A Nigerian diocese continues to live in the shadow of Boko Haram--and life is cheap

Right now, the Damaturu-Maiduguri highway is the lifeline bringing supplies to more than 1 million displaced people hunkering down in the diocese

By Father Gideon Obasogie

NEW YORK—Security arrangements make travel through the Diocese of Maiduguri extremely cumbersome—and dangerous. Our people are being massacred daily!

Commuting along the Maiduguri-Damaturu highway, the region’s main axis, was halted again for the fourth ‎time in a week recently, as security forces take measures to keep travelers from driving into an ambush by the bloodthirsty insurgents. I took my turn the other day.

What I found were numerous burned out cars and deserted villages, their inhabitants having fled for fear of ongoing attacks which are continuing to take place.
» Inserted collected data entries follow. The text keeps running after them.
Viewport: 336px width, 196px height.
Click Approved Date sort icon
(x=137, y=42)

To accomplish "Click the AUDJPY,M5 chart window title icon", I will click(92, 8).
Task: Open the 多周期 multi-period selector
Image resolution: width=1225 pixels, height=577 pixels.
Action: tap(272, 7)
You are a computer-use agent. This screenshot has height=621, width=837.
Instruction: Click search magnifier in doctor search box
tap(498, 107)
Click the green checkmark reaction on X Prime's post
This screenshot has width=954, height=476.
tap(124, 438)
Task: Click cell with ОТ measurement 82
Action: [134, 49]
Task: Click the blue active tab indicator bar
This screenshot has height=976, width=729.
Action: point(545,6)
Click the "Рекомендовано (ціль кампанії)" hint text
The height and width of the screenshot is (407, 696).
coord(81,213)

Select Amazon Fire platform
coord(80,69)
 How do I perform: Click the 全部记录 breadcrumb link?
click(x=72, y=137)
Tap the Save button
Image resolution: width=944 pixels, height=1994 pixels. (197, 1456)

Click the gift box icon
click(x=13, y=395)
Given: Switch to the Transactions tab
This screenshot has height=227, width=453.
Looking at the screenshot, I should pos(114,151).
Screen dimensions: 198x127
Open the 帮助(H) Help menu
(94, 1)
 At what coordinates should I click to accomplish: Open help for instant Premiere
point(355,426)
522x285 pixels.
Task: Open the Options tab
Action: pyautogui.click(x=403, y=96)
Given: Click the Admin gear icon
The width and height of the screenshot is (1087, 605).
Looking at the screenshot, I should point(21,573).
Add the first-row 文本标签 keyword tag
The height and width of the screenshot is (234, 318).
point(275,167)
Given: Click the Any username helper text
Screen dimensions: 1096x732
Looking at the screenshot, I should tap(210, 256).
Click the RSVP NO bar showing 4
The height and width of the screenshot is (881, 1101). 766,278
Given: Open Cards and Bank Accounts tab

Boko Haram has stepped up its raids in recent weeks and our biggest fear is that our diocese will be cut off from the rest of the country. During the past year, Boko Haram has already destroyed four of the five bridges that connect the Maiduguri Diocese to the outside world. The group has also planted landmines which have killed a number of people already.

Maiduguri-Damaturu highway, Nigeria.jpegSmall.jpeg

Right now, the Damaturu-Maiduguri highway is the lifeline bringing supplies to more than 1 million displaced people hunkering down in the diocese. Naturally, there is grave concern that this still relatively safe access route will be cut off before long. Our hope is that the army will be deployed to the city of Benisheik, 60 miles from the regional capital of Maidugui, to protect the bridge that keeps the highway—which is used by thousands of people every day—intact.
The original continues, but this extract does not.